Directions: The output should consist solely of the line containing "Instruction: Select the" and the lines that follow it through the end of the data below.

****

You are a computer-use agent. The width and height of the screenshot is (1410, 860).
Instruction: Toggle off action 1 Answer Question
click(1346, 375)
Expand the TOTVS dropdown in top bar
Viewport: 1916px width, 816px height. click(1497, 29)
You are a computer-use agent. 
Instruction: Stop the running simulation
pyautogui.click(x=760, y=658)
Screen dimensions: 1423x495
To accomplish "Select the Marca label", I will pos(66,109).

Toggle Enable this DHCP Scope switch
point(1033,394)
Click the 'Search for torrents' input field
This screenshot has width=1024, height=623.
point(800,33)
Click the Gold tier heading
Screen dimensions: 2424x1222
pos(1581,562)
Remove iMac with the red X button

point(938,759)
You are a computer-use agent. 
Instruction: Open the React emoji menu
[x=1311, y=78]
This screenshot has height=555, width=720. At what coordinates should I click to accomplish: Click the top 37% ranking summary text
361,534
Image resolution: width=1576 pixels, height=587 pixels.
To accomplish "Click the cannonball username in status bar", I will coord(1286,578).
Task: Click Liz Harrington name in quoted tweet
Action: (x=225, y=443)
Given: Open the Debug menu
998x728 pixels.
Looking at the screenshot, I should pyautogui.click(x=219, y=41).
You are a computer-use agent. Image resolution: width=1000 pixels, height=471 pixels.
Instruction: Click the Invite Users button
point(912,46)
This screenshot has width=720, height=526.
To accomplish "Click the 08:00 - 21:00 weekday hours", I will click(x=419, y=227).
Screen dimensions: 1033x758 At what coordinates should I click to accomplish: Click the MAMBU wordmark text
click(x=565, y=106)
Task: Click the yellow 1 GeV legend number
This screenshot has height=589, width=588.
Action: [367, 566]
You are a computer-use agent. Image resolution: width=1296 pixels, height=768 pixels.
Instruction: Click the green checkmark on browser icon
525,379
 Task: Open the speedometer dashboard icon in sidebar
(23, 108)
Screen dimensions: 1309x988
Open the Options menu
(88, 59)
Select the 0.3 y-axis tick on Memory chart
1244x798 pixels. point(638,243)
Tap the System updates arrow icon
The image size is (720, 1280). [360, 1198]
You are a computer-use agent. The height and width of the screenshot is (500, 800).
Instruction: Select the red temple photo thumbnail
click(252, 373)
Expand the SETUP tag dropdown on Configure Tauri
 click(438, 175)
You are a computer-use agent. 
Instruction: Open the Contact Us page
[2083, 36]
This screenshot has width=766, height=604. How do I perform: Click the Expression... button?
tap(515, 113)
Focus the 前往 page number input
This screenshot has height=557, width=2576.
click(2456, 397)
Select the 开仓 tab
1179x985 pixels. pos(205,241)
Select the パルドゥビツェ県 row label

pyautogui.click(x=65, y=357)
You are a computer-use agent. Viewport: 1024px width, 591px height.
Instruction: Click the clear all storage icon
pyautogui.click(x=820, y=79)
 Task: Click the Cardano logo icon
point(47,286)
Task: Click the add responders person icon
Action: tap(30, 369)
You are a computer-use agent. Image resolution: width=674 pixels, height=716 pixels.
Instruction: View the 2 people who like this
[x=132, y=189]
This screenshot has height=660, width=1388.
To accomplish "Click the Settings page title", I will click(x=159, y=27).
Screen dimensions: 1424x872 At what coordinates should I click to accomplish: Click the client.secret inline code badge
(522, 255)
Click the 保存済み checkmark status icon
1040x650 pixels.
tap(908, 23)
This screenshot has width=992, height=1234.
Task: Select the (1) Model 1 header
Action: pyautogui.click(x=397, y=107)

****

Completed exercise:
Instruction: Select the red temple photo thumbnail
click(252, 373)
Expand the SETUP tag dropdown on Configure Tauri
 click(438, 175)
You are a computer-use agent. 
Instruction: Open the Contact Us page
[2083, 36]
This screenshot has width=766, height=604. How do I perform: Click the Expression... button?
tap(515, 113)
Focus the 前往 page number input
This screenshot has height=557, width=2576.
click(2456, 397)
Select the 开仓 tab
1179x985 pixels. pos(205,241)
Select the パルドゥビツェ県 row label

pyautogui.click(x=65, y=357)
You are a computer-use agent. Viewport: 1024px width, 591px height.
Instruction: Click the clear all storage icon
pyautogui.click(x=820, y=79)
 Task: Click the Cardano logo icon
point(47,286)
Task: Click the add responders person icon
Action: tap(30, 369)
You are a computer-use agent. Image resolution: width=674 pixels, height=716 pixels.
Instruction: View the 2 people who like this
[x=132, y=189]
This screenshot has height=660, width=1388.
To accomplish "Click the Settings page title", I will click(x=159, y=27).
Screen dimensions: 1424x872 At what coordinates should I click to accomplish: Click the client.secret inline code badge
(522, 255)
Click the 保存済み checkmark status icon
1040x650 pixels.
tap(908, 23)
This screenshot has width=992, height=1234.
Task: Select the (1) Model 1 header
Action: pyautogui.click(x=397, y=107)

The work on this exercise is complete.